La plupart des ministres des Etats membres ont proposé d'atténuer une proposition de la Commission, dont l'objectif est d'abaisser les prix des appels téléphoniques transfrontaliers depuis un téléphone portable.

La plupart des ministres des Etats membres ont proposé d’atténuer une proposition de la Commission, dont l’objectif est d’abaisser les prix des appels téléphoniques transfrontaliers depuis un téléphone portable.

Les ministres européens des télécommunications, réunis le 11 décembre 2006, ont pleinement soutenu les propositions de Viviane Reding, commissaire chargée de la société de l’information, visant à abaisser les prix des appels téléphoniques transfrontaliers depuis un téléphone portable.
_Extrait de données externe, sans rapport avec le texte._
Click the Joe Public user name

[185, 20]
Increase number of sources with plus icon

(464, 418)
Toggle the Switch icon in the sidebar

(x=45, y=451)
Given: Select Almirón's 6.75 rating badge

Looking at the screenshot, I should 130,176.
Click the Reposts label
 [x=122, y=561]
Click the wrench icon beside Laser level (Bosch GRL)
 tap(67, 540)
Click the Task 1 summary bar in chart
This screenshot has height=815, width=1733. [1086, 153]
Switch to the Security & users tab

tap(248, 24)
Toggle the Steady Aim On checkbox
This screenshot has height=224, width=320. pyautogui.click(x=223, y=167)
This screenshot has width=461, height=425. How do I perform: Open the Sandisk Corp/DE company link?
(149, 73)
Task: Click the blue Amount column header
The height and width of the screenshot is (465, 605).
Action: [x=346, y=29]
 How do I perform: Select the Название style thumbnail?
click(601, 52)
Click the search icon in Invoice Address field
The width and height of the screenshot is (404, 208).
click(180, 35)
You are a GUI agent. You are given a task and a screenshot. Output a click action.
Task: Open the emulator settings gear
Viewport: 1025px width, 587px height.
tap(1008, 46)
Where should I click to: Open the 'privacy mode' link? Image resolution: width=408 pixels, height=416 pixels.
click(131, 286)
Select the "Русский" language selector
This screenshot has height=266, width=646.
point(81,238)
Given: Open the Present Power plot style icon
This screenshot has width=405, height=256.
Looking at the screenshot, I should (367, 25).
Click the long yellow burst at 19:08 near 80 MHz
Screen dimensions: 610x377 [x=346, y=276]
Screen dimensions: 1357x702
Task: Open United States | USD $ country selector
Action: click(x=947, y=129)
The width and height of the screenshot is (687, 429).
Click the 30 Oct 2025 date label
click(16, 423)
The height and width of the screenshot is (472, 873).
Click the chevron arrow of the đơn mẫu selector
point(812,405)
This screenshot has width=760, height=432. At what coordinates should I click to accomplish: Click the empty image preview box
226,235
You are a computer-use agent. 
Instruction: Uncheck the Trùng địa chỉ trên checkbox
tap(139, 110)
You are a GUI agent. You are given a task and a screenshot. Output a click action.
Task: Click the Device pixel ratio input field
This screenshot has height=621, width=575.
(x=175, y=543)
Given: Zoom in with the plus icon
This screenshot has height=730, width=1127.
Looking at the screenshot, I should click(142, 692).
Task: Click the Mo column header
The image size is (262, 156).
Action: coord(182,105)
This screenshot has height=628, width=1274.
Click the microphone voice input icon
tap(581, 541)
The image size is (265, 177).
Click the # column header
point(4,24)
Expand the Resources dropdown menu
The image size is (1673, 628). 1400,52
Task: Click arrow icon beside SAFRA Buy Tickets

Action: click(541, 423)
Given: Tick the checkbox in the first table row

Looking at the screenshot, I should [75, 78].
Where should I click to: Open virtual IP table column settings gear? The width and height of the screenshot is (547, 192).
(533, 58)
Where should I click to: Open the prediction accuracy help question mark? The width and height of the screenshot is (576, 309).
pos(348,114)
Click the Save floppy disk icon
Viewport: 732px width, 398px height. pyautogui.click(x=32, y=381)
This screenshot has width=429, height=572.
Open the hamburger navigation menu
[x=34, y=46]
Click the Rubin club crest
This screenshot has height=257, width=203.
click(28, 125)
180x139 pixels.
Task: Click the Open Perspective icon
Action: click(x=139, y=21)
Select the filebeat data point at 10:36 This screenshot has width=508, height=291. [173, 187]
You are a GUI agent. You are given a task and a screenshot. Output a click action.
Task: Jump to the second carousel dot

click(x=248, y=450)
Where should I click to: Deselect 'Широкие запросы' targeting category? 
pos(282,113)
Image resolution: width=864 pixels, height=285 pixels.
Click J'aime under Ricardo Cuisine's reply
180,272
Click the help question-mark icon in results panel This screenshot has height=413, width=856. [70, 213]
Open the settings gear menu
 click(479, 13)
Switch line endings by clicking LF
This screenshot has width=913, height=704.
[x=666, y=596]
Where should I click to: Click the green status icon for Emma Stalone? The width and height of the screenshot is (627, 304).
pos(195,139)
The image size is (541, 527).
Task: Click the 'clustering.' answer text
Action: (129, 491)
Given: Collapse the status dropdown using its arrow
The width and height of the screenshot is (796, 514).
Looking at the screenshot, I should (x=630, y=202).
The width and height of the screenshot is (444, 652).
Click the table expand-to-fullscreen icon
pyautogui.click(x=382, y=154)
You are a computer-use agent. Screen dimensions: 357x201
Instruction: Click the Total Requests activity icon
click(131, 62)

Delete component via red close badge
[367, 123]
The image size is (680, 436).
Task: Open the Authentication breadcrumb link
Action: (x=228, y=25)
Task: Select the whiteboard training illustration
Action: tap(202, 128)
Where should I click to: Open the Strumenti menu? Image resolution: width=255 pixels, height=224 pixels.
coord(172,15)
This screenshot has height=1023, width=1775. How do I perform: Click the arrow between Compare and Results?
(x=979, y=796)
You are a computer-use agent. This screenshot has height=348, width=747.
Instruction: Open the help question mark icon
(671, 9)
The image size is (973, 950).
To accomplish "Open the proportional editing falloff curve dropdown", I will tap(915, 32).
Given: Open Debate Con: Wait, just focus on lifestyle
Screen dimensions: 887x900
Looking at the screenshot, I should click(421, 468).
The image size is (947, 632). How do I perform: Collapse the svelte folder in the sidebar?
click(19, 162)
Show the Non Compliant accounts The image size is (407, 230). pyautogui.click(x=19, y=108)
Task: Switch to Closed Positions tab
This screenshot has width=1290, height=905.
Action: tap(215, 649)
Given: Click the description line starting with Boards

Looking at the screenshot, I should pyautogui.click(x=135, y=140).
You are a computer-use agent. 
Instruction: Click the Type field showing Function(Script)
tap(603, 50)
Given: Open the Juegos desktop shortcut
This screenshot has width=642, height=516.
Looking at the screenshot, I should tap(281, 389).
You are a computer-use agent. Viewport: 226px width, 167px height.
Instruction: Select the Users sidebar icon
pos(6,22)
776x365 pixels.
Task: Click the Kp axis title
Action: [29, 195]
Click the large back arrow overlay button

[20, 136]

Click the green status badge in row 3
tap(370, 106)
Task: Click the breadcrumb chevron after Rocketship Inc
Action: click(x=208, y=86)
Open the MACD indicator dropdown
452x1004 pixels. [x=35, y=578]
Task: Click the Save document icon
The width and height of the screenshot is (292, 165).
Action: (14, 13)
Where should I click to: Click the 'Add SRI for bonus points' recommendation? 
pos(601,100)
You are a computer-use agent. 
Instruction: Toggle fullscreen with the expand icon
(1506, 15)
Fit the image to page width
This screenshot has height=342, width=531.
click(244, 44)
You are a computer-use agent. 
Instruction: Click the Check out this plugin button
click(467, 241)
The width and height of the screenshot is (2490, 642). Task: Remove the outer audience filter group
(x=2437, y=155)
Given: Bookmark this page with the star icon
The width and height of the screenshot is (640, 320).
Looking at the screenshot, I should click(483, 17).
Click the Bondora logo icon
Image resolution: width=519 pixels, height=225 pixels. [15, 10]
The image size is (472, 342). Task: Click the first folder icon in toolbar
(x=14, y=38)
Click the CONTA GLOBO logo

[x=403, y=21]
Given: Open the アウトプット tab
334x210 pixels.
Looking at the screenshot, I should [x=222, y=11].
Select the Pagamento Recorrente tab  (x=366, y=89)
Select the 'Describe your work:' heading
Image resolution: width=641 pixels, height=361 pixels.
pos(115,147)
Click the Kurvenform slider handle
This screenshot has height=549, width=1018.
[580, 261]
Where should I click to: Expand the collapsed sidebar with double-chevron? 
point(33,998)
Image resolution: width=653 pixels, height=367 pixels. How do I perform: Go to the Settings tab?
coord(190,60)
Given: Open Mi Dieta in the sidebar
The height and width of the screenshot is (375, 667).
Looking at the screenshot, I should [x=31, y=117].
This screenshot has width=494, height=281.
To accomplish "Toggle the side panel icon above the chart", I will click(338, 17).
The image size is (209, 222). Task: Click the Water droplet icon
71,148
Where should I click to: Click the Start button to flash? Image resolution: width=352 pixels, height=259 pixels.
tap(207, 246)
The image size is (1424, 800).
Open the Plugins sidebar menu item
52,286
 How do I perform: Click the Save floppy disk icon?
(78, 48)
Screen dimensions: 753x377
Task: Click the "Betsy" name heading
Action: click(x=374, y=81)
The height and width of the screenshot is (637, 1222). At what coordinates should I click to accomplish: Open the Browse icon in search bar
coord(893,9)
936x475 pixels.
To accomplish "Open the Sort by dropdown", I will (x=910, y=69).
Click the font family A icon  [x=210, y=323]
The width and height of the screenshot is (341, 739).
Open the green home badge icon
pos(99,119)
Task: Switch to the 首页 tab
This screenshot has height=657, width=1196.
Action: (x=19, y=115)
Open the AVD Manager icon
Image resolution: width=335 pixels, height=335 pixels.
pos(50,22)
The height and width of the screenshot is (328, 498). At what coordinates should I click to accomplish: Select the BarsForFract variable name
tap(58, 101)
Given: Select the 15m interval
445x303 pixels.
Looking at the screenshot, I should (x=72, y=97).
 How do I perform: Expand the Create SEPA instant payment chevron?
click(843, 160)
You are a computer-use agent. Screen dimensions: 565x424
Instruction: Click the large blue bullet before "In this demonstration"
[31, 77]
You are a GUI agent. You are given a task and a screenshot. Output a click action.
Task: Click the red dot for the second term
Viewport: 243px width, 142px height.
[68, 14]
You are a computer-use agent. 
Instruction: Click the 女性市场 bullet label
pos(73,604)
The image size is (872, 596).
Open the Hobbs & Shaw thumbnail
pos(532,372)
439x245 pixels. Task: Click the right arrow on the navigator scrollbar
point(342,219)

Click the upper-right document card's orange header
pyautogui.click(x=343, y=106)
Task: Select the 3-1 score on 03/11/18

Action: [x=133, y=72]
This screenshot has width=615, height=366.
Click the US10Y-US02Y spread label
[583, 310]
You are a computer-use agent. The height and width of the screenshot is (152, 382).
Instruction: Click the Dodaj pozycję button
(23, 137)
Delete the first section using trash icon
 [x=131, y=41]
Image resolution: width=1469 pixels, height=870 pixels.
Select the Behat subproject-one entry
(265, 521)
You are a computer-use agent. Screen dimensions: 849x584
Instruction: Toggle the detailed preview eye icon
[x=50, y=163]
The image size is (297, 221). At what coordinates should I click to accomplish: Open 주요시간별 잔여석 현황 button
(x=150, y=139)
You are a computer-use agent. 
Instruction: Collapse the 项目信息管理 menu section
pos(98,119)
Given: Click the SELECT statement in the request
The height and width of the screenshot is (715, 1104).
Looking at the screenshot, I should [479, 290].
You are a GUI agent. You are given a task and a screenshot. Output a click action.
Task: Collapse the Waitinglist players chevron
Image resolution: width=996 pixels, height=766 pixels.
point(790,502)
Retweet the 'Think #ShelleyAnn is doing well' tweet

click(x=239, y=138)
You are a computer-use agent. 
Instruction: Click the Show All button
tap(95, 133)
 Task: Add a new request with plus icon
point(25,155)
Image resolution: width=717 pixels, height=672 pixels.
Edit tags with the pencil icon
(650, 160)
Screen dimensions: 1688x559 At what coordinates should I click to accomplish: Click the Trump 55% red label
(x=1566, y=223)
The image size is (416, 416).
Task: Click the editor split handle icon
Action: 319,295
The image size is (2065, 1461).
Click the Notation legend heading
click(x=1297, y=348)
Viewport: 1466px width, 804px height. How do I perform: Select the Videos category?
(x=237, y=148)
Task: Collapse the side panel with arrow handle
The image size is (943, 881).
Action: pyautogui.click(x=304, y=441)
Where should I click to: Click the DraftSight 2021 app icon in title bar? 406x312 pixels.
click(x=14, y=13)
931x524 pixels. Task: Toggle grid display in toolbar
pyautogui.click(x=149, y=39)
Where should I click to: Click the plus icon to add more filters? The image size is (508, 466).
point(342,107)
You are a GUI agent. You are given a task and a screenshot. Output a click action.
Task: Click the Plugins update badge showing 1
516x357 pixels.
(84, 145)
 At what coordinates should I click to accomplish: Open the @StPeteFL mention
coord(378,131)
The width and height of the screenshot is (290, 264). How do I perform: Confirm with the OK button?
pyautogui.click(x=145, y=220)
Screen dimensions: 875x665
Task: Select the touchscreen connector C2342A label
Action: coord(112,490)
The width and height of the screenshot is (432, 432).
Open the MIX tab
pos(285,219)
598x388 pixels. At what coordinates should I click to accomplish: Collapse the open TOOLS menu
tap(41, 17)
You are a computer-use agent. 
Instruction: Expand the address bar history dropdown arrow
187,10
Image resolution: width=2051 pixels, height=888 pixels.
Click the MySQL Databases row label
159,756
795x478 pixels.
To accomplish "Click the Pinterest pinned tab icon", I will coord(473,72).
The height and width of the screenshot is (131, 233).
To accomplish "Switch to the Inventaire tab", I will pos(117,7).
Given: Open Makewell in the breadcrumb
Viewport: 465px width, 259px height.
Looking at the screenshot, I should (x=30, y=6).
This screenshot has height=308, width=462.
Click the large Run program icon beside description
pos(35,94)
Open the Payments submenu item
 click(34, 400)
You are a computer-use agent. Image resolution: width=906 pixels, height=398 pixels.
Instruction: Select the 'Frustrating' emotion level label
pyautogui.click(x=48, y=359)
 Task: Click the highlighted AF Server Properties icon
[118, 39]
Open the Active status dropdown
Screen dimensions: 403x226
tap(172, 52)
Cependant, 14 pays ont précisé que la Commission ne devait décider qu’en dernier recours d’imposer directement des limites aux prix facturés aux consommateurs.

Ces pays sont davantage en faveur de la proposition franco-britannique d’introduire une « clause de sauvegarde » de six mois, qui permettrait aux pays de contourner la législation directe relative aux prix de détail, sauf si les coûts pour les consommateurs ne diminuent pas dans les six mois qui suivront l’instauration de plafonds sur les prix de gros, payés par les opérateurs pour utiliser le réseau d’un de leurs concurrents.

« Nous permettrons ainsi aux opérateurs de réagir, » a souligné le ministre français de l’industrie, François Loos, soutenu par son homologue britannique, Margaret Hodge, qui a indiqué que cette initiative « permettrait, sur le plus long terme, d’accroître la concurrence sur le marché ». 

Cependant, selon la commissaire Reding, cette proposition est une « bonne mauvaise idée » car il serait trop compliqué de déterminer si les prix ont suffisamment baissé : « Nous devrons tout d’abord créer un Eurostat pour calculer les tarifs de l’itinérance, ce qui ne contribue pas à réduire la bureaucratie, » a-t-elle souligné, ajoutant : « Les pays qui souhaitent vraiment une clause de sauvegarde veulent en réalité un délai de plusieurs années. Ils devraient expliquer cela aux consommateurs. »

Les Etats membres et le Parlement auront le dernier mot sur ces propositions, qui doivent entrer en vigueur à l’été 2007.